→ DATA FOR THE TASK
○ ○ ○ ○ ○ ○ ○

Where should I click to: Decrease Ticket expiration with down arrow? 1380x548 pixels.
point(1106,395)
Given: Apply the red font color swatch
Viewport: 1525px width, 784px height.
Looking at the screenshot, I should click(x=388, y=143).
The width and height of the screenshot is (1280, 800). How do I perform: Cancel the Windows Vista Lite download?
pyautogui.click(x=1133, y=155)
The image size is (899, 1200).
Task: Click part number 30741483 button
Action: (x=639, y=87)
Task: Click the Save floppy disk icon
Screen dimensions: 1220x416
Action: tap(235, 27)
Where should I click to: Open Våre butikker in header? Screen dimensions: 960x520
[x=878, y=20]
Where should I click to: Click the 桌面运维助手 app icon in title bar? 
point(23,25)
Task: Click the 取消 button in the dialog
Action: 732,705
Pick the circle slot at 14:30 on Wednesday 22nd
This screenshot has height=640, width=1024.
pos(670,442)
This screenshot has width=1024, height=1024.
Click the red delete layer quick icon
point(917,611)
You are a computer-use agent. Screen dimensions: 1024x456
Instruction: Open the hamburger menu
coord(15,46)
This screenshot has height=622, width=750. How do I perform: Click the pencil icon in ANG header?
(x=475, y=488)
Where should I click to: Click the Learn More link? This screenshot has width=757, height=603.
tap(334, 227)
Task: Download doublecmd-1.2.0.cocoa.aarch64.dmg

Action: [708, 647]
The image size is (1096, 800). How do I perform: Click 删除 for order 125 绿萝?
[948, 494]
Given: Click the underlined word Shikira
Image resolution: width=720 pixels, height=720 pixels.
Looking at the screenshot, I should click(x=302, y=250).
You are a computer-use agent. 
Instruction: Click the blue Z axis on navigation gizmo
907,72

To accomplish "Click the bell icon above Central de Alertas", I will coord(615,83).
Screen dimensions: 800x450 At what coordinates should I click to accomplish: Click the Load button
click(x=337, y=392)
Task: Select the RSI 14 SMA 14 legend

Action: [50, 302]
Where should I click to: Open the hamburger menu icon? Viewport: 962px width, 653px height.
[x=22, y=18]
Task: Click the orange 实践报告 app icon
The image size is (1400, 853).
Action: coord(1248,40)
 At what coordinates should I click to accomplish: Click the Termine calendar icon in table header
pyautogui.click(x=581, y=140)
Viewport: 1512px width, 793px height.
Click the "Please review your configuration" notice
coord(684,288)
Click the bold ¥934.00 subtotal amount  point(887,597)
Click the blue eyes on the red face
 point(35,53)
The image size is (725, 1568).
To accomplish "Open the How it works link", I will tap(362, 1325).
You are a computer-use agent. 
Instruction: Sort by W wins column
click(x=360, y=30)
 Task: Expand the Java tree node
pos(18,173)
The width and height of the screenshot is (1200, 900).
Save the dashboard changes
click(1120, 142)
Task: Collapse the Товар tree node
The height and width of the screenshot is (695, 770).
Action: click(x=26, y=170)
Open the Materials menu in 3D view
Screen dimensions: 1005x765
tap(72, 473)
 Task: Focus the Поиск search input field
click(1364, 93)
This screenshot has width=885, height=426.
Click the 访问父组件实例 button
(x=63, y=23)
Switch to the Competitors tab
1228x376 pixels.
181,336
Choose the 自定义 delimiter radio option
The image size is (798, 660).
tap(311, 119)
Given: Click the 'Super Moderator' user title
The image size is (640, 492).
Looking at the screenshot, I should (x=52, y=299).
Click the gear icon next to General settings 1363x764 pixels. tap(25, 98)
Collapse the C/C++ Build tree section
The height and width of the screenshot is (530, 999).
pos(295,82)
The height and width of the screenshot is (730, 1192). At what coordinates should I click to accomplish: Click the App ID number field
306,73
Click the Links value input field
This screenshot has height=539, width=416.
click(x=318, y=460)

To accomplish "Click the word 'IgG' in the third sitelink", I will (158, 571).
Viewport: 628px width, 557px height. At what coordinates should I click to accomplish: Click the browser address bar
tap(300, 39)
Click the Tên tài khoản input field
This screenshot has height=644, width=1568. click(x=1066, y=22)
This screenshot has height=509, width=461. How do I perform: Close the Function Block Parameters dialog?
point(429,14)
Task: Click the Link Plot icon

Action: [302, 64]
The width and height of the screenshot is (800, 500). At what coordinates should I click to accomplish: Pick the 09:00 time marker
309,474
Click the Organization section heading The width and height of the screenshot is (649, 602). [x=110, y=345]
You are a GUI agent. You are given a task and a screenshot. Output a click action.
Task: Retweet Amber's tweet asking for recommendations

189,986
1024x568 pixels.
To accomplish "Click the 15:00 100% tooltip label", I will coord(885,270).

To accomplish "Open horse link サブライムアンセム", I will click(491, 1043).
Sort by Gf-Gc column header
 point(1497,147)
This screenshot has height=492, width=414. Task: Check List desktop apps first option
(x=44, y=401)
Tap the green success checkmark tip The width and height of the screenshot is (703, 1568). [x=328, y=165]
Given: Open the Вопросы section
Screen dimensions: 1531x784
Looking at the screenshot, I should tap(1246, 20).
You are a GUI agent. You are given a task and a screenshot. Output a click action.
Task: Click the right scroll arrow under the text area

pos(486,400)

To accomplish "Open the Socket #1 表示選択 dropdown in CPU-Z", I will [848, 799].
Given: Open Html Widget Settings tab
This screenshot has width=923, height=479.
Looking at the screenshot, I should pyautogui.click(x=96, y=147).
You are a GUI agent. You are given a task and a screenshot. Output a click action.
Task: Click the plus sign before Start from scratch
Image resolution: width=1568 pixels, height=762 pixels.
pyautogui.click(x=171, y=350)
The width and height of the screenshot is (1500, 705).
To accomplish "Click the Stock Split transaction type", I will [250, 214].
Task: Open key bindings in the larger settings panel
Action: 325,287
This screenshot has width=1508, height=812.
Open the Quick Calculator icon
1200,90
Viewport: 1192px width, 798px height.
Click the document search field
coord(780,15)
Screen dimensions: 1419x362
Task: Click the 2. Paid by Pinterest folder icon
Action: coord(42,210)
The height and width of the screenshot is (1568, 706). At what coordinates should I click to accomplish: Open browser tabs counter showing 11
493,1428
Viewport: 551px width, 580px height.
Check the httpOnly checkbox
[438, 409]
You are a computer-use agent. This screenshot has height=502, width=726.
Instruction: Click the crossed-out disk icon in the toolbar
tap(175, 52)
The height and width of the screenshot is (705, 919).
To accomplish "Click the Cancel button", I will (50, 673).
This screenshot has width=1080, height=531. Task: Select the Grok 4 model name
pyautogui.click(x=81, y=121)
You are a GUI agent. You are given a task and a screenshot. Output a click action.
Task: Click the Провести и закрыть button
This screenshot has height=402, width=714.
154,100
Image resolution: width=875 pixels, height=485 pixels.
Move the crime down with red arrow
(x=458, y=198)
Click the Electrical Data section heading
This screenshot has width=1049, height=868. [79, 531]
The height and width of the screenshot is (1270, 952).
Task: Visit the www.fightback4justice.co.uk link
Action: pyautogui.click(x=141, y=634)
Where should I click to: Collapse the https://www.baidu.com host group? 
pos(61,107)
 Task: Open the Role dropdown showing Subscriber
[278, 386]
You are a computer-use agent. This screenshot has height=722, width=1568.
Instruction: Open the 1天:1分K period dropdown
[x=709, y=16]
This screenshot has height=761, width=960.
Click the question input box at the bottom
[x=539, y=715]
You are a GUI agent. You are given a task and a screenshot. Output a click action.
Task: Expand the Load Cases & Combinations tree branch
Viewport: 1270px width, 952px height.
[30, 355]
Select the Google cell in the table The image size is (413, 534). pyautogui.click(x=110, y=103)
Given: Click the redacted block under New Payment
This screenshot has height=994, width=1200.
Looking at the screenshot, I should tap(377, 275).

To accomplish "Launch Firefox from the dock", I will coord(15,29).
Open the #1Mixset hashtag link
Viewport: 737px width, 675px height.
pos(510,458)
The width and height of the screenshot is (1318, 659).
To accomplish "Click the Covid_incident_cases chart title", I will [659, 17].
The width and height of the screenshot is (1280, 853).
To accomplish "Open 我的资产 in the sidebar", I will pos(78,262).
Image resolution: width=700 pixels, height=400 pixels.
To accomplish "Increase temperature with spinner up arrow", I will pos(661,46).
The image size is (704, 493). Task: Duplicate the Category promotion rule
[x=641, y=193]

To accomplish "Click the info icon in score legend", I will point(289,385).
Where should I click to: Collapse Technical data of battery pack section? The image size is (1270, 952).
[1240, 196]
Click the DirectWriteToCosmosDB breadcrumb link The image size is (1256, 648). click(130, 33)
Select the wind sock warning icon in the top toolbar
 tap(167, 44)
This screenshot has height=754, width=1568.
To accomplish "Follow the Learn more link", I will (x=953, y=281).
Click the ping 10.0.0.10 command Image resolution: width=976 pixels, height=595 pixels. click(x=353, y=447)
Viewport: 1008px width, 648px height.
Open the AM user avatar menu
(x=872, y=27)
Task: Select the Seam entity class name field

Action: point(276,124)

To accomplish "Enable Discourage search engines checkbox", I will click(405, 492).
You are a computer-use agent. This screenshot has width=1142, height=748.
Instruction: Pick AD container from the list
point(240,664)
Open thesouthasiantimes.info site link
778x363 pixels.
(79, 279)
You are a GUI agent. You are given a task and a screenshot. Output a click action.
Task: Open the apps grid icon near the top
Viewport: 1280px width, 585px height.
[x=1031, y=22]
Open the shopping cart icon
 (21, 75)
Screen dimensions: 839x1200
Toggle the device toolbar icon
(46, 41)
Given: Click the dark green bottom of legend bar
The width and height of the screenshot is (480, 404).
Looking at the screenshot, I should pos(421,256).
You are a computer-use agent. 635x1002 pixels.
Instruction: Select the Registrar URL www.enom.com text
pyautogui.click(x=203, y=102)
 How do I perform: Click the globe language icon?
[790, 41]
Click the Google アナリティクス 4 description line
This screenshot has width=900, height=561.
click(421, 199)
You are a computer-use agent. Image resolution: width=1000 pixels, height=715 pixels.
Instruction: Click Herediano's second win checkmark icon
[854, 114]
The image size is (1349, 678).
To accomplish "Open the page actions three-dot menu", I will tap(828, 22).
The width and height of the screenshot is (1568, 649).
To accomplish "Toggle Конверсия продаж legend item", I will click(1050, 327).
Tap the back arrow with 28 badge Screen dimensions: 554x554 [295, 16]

○ ○ ○ ○ ○ ○ ○

→ EXERCISE GOAL
Where does "green" occur in the data? Copy each line that has it.

→ THE ANSWER
Tap the green success checkmark tip The width and height of the screenshot is (703, 1568). [x=328, y=165]
Given: Click the dark green bottom of legend bar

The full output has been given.